Russia's Wagner mercenary group has resumed recruiting fighters in at least two regions months after the death of its founder and longtime leader Yevgeny Prigozhin, local media have reported.
Wagner halted recruitment in the chaotic months following Prigozhin's late-June mutiny against Russia’s military leadership.
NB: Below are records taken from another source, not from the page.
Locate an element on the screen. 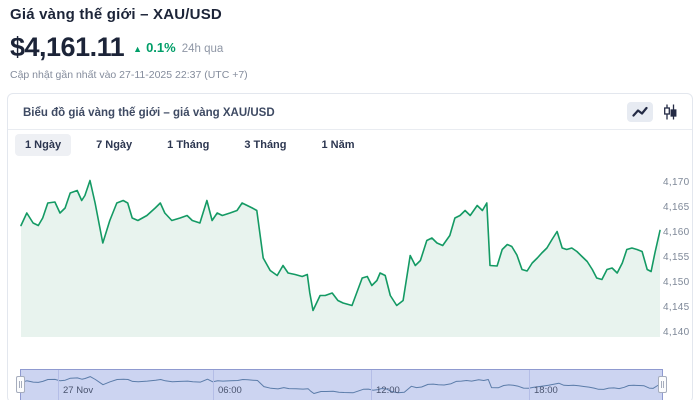  tab-7-days: 7 Ngày is located at coordinates (114, 145).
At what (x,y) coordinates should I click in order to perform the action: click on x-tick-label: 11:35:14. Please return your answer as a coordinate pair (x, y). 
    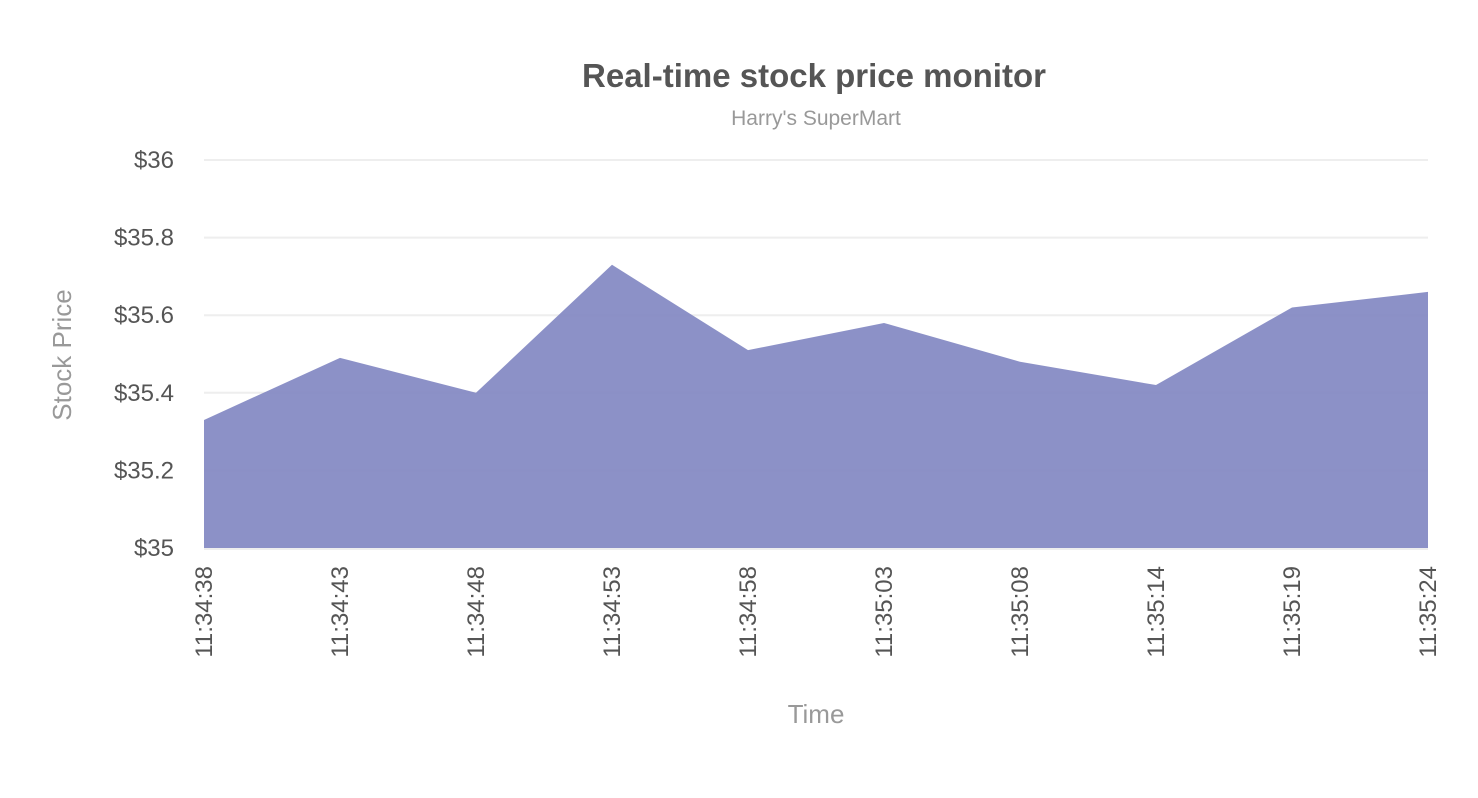
    Looking at the image, I should click on (1156, 612).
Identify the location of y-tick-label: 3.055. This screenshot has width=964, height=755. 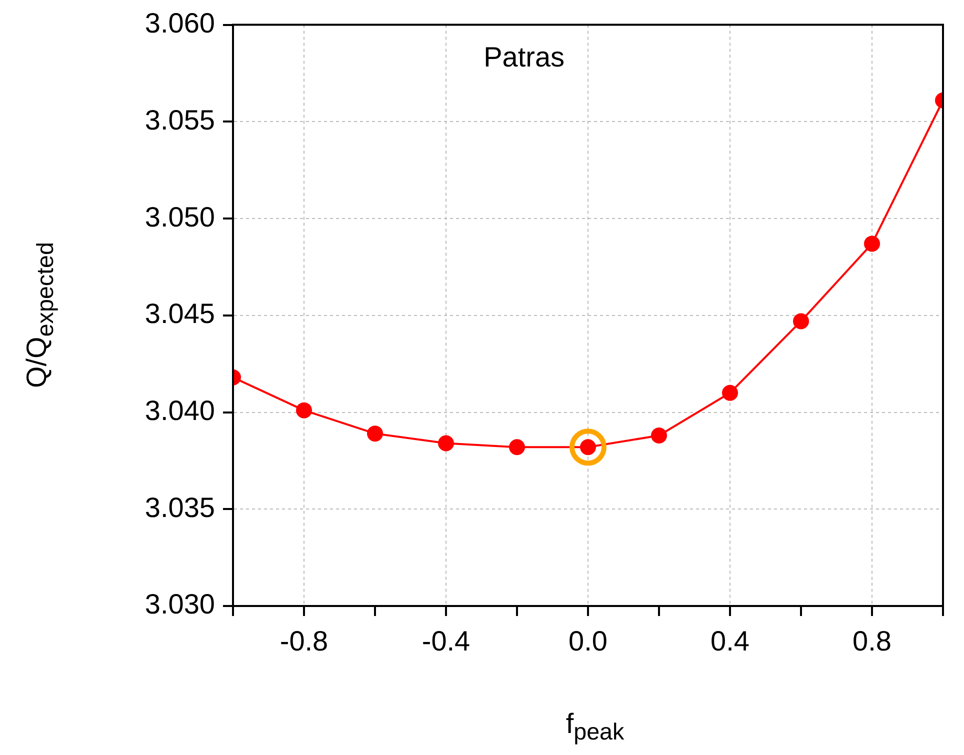
(180, 120).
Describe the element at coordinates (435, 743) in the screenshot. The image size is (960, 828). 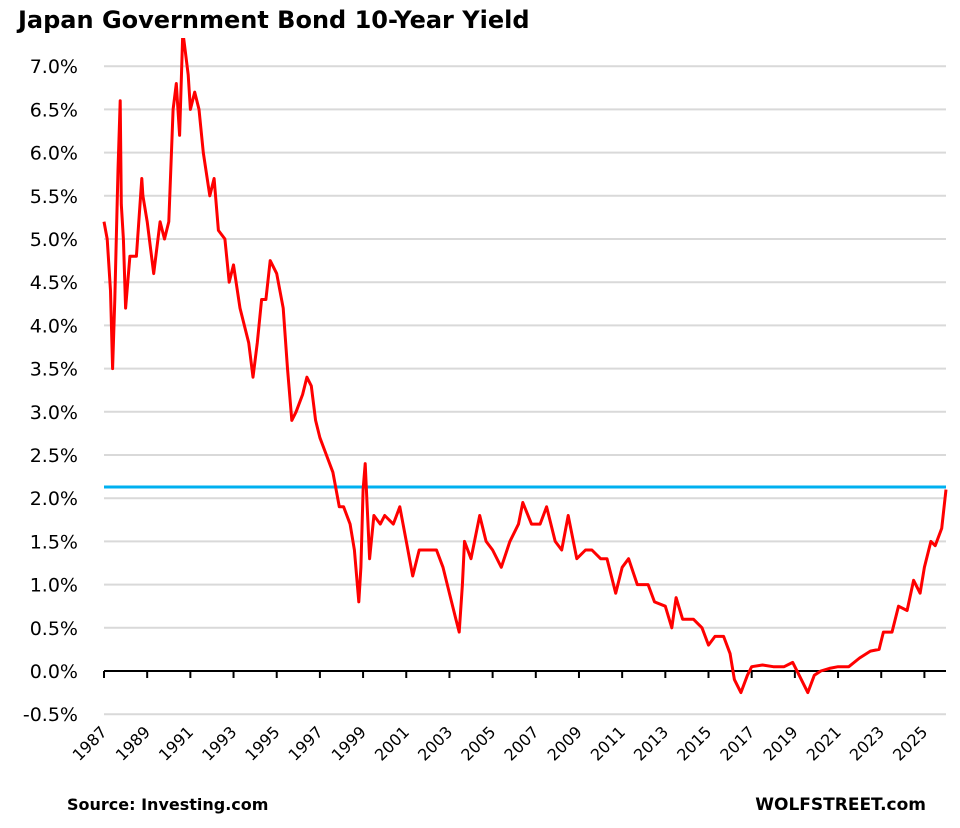
I see `x-tick-label: 2003` at that location.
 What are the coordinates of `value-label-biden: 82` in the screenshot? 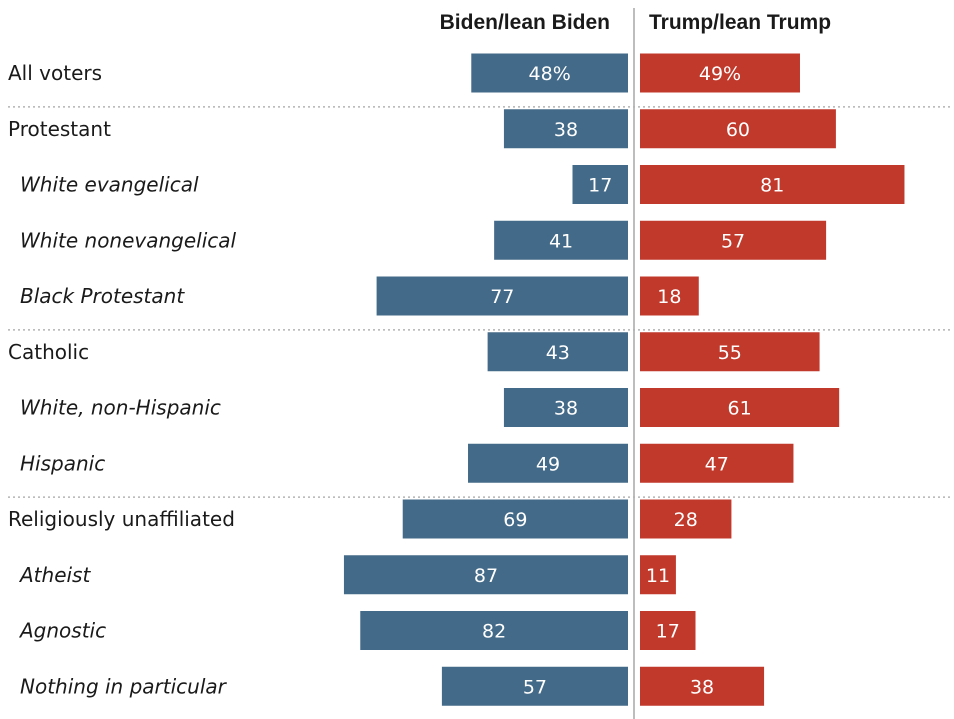 It's located at (494, 632).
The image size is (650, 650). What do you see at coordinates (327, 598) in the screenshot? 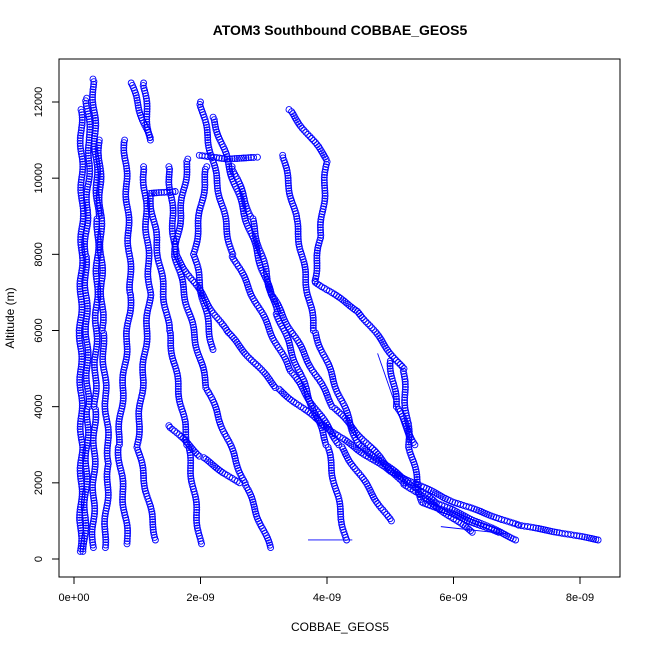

In August, Prigozhin and his close associates were killed in a plane crash that is widely believed to have been an assassination plot orchestrated by the Kremlin.
According to the online news outlets 59.ru and NGS.ru, the private military company has started to recruit fighters as part of Russia's National Guard (Rosgvardia) in the central Perm region and the Novosibirsk region in Siberia.
“The emblems and symbols remain the same,” an anonymous Wagner spokesperson was quoted as saying by 59.ru, while the Novosibirsk outlet NGS.ru was told by another Wager source that the new “contracts are signed not with the Defense Ministry, but Rosgvardia.”
It was unclear if new recruits would be sent to fight in Ukraine.
Prigozhin’s 25-year-old son Pavel is reportedly heading the new National Guard unit under the nominal title of “Wagner.”
Wagner, which had recruited prisoners alongside volunteer fighters, played a key role in Moscow's capture of the eastern Ukrainian city of Bakhmut earlier this year.
In July, Russia’s Defense Ministry required all “volunteer detachments” to sign contracts with the military — a demand vehemently opposed by Prigozhin.